Even with the 2008-2009 policy effort that successfully prevented financial collapse, the US is now halfway to a lost economic decade. In the past five years, our economy's growth rate averaged less than one per cent a year, similar to Japan when its bubble burst. At the same time, the fraction of the population working has fallen from 63.1 per cent to 58.4 per cent, reducing the number of those in jobs by more than 10m. Reports suggest growth is slowing.
Beyond the lack of jobs and incomes, an economy producing below its potential for a prolonged interval sacrifices its future. To an extent once unimaginable, new college graduates are moving back in with their parents. Strapped school districts across the country are cutting out advanced courses in maths and science. Reduced income and tax collections are the most critical cause of unacceptable budget deficits now and in the future.
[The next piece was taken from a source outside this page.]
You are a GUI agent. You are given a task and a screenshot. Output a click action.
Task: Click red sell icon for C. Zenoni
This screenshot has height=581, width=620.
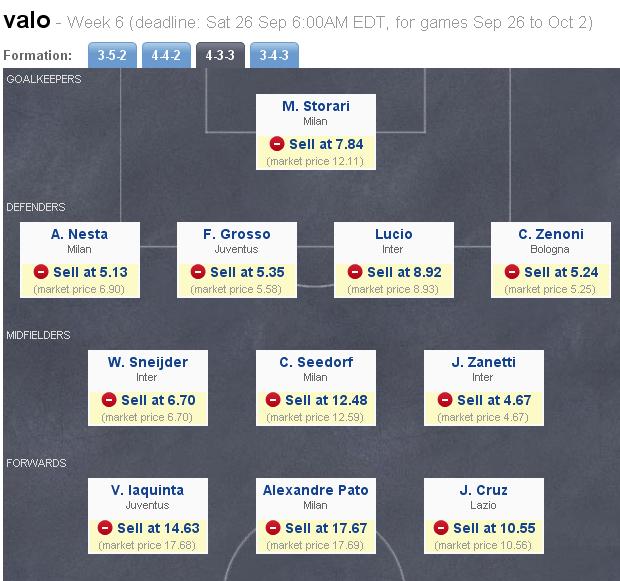click(x=512, y=272)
When an economy is constrained on the demand side, "measures that usually promote growth and job creation can have little effect, or backfire. When demand is constraining an economy, there is little to be gained from increasing potential supply."
This is the same message Robert Reich just published. I wonder if they know something about the upcoming debt-ceiling compromise we don't yet?
In a recession, if more people seek to borrow less or save more there is reduced demand, hence fewer jobs. Training programmes or measures to increase work incentives for those with high and low incomes may affect who gets the jobs, but in a demand-constrained economy will not affect the total number of jobs.
After bubbles burst there is no pent-up desire to invest. Instead there is a glut of capital caused by over-investment during the period of confidence vacant houses, malls without tenants and factories without customers. At the same time consumers discover they have less wealth than they expected, less collateral to borrow against and are under more pressure than they expected from their creditors.
Substantial withdrawal of fiscal stimulus at the end of 2011 would be premature. Stimulus should be continued and indeed expanded by providing the payroll tax cut to employers as well as employees.
I just published a report on Robert Reich who also called for the proposed payroll tax cut for employers be extended to employees as well. Almost the same wording. I hadn't even realized we were about to extend payroll taxes to employers. Is this a trick to shift attention from Democrats getting ready for another endorsement of supply-side economics?
At the same time we should recognize that it is a false economy to defer infrastructure maintenance and replacement, and take advantage of a moment when 10-year interest rates are below 3 per cent and construction unemployment approaches 20 per cent to expand infrastructure investment.
So, is the stimulus Summers advocating an extension of the Bush Tax cuts, including the reduction of payroll taxes, that will eventually undermine the Social Secuirty Trust Fund? If we do this, the President should insist that the Federal Government reimburse the Social Security Trust Fund, otherwise we our essentially agreeing to Republican demands that we disembowl the SSTF.
I favour demand-side stimulation, but not at the expense of our social programs. We financed over a trillion dollars of unfunded defense spending increases without blinking, for national secuirty. A failing economy is a threat to our national security.
We shouldn't mix limited short-term stimulus for long-term crippling of Social Security, Medicare, and Medicaid.
We should come of with a broad array of conumer-demand stimulating measures, and job expanding measures such as fixing our infrastructure and give tax credits for solar, wind, and other renewable energy projects.